Anti‐Acidification and Immune Regulation by Nano‐Ceria‐Loaded Mg–Al Layered Double Hydroxide for Rheumatoid Arthritis Therapy

Rheumatoid arthritis (RA) is a chronic autoimmune disease featuring an abnormal immune microenvironment and resultant accumulation of hydrogen ions (H+) produced by activated osteoclasts (OCs). Currently, clinic RA therapy can hardly achieve sustained or efficient therapeutic outcomes due to the failures in generating sufficient immune modulation and manipulating the accumulation of H+ that deteriorates bone damage. Herein, a highly effective immune modulatory nanocatalytic platform, nanoceria‐loaded magnesium aluminum layered double hydroxide (LDH‐CeO2), is proposed for enhanced immune modulation based on acid neutralization and metal ion inherent bioactivity.
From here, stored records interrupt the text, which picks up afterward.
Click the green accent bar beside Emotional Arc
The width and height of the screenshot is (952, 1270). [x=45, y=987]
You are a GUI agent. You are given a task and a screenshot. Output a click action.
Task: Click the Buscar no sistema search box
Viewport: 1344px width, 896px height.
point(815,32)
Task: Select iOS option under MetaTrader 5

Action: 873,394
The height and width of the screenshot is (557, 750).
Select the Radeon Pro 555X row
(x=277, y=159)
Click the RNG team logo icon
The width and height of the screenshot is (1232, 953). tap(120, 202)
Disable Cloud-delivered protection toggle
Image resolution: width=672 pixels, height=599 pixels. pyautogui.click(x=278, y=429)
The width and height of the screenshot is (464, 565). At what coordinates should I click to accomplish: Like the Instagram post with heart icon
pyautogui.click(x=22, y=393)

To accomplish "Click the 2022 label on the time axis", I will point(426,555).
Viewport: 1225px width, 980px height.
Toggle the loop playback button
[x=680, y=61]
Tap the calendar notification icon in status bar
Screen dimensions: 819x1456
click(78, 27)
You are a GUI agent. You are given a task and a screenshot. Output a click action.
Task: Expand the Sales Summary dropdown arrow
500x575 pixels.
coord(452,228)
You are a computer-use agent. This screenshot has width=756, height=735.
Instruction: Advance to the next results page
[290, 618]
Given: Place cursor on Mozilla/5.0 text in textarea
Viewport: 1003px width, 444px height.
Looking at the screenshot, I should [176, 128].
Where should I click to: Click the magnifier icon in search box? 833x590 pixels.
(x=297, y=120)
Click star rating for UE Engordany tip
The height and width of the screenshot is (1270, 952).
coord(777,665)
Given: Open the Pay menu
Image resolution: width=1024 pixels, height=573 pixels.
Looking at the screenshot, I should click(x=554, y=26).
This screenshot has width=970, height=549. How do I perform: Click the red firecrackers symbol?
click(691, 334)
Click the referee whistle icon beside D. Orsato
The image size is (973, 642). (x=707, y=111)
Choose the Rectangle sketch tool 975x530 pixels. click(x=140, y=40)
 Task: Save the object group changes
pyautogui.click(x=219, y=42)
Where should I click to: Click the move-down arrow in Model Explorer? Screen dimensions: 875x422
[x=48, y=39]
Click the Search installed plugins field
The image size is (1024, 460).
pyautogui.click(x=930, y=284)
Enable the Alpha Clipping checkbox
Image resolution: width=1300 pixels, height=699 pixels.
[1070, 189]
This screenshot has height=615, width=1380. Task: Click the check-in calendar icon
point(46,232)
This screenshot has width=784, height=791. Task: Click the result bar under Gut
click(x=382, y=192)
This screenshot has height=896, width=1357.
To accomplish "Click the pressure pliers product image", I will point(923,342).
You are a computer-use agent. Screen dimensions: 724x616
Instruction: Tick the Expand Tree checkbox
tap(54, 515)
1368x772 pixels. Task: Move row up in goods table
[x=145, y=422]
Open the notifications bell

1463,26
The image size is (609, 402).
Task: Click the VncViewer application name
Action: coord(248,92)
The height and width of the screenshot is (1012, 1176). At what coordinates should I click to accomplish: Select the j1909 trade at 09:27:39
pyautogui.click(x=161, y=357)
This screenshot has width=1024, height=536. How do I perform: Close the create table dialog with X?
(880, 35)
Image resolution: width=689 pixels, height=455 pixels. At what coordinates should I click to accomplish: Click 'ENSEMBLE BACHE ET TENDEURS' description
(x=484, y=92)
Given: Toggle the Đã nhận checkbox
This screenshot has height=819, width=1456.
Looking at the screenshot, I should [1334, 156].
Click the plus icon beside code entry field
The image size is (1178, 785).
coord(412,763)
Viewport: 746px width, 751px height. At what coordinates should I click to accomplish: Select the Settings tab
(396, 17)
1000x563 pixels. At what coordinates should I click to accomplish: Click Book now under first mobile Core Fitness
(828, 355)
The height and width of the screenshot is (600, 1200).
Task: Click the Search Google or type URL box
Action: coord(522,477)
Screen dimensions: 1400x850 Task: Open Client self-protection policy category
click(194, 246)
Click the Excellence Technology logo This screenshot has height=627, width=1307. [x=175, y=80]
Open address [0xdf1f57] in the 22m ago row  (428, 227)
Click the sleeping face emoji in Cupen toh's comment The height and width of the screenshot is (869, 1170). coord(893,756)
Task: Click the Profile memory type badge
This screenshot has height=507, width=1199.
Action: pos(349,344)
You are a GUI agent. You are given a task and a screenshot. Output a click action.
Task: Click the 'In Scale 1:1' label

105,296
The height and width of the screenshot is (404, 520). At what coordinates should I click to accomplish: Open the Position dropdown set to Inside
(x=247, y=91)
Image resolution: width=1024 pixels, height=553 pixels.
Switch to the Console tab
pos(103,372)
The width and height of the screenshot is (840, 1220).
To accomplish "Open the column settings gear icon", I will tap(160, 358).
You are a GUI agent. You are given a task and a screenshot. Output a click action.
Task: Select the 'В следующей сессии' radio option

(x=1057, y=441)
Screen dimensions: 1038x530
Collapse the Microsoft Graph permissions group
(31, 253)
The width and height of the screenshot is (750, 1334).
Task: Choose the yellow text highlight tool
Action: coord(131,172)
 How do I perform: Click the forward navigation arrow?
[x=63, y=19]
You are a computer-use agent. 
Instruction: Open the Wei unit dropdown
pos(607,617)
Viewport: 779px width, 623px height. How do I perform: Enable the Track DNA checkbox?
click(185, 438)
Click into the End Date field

Specifically, the mild alkaline LDH initiates significant M2 repolarization of macrophages triggered by the elevated antioxidation effect of CeO2 via neutralizing excessive H+ in RA microenvironment, thus resulting in the efficient recruitment of regulatory T cell (Treg) and suppressions on T helper 17 cell (Th 17) and plasma cells. Moreover, the osteogenic activity is stimulated by the Mg ion released from LDH, thereby promoting the damaged bone healing. The encouraging therapeutic outcomes in adjuvant‐induced RA model mice demonstrate the high feasibility of such a therapeutic concept, which provides a novel and efficient RA therapeutic modality by the immune modulatory and bone‐repairing effects of inorganic nanocatalytic material. The study proposes a novel strategy for rheumatoid arthritis (RA) immune therapy by an LDH‐CeO2 nanocatalytic platform, featuring efficiently enhanced antioxidation activity of CeO2 NPs at the acidic RA lesions by anti‐acidification and the resultant in situ anti‐inflammatory modulation. This nanoplatform, in synergy with promoted osteogenesis by Mg2+, generates a satisfactory RA mitigation, thus presenting a promising prospect for clinical RA treatment.